◆ WHAT IS EXPECTED
Whatever the data contains, copy all of it exactly.

Stored data:

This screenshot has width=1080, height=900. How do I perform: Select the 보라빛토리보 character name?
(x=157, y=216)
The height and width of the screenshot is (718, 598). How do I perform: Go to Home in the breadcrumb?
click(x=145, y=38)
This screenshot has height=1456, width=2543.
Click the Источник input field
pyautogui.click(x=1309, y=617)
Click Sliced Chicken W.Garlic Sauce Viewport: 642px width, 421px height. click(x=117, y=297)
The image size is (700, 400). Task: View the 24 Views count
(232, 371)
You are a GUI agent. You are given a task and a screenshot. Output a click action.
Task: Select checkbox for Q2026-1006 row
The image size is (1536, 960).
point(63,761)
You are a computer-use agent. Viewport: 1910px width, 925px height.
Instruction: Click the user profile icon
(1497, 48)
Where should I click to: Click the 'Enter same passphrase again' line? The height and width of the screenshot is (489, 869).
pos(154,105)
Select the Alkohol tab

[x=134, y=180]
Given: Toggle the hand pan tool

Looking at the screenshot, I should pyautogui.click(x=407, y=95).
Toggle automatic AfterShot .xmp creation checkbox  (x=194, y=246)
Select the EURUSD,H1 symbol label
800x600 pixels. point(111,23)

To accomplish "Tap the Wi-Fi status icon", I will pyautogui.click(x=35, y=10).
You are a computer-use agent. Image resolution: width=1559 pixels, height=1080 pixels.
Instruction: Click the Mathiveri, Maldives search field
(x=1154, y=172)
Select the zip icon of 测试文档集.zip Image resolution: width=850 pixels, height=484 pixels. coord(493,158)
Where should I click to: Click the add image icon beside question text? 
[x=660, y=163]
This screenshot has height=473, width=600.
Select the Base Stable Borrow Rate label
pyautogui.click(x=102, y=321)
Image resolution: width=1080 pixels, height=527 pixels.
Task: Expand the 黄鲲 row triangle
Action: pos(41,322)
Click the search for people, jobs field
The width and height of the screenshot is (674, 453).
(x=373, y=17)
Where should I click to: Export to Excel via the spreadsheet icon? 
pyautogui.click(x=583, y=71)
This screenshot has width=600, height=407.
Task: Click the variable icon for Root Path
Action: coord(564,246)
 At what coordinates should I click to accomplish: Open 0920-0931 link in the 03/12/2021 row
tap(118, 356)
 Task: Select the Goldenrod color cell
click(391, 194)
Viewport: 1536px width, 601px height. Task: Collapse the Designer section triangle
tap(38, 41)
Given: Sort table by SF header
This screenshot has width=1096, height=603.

◆ EXERCISE SOLUTION
This screenshot has width=1080, height=900. How do I perform: Select the 보라빛토리보 character name?
(x=157, y=216)
The height and width of the screenshot is (718, 598). How do I perform: Go to Home in the breadcrumb?
click(x=145, y=38)
This screenshot has height=1456, width=2543.
Click the Источник input field
pyautogui.click(x=1309, y=617)
Click Sliced Chicken W.Garlic Sauce Viewport: 642px width, 421px height. click(x=117, y=297)
The image size is (700, 400). Task: View the 24 Views count
(232, 371)
You are a GUI agent. You are given a task and a screenshot. Output a click action.
Task: Select checkbox for Q2026-1006 row
The image size is (1536, 960).
point(63,761)
You are a computer-use agent. Viewport: 1910px width, 925px height.
Instruction: Click the user profile icon
(1497, 48)
Where should I click to: Click the 'Enter same passphrase again' line? The height and width of the screenshot is (489, 869).
pos(154,105)
Select the Alkohol tab

[x=134, y=180]
Given: Toggle the hand pan tool

Looking at the screenshot, I should pyautogui.click(x=407, y=95).
Toggle automatic AfterShot .xmp creation checkbox  (x=194, y=246)
Select the EURUSD,H1 symbol label
800x600 pixels. point(111,23)

To accomplish "Tap the Wi-Fi status icon", I will pyautogui.click(x=35, y=10).
You are a computer-use agent. Image resolution: width=1559 pixels, height=1080 pixels.
Instruction: Click the Mathiveri, Maldives search field
(x=1154, y=172)
Select the zip icon of 测试文档集.zip Image resolution: width=850 pixels, height=484 pixels. coord(493,158)
Where should I click to: Click the add image icon beside question text? 
[x=660, y=163]
This screenshot has height=473, width=600.
Select the Base Stable Borrow Rate label
pyautogui.click(x=102, y=321)
Image resolution: width=1080 pixels, height=527 pixels.
Task: Expand the 黄鲲 row triangle
Action: pos(41,322)
Click the search for people, jobs field
The width and height of the screenshot is (674, 453).
(x=373, y=17)
Where should I click to: Export to Excel via the spreadsheet icon? 
pyautogui.click(x=583, y=71)
This screenshot has width=600, height=407.
Task: Click the variable icon for Root Path
Action: coord(564,246)
 At what coordinates should I click to accomplish: Open 0920-0931 link in the 03/12/2021 row
tap(118, 356)
 Task: Select the Goldenrod color cell
click(391, 194)
Viewport: 1536px width, 601px height. Task: Collapse the Designer section triangle
tap(38, 41)
Given: Sort table by SF header
This screenshot has width=1096, height=603.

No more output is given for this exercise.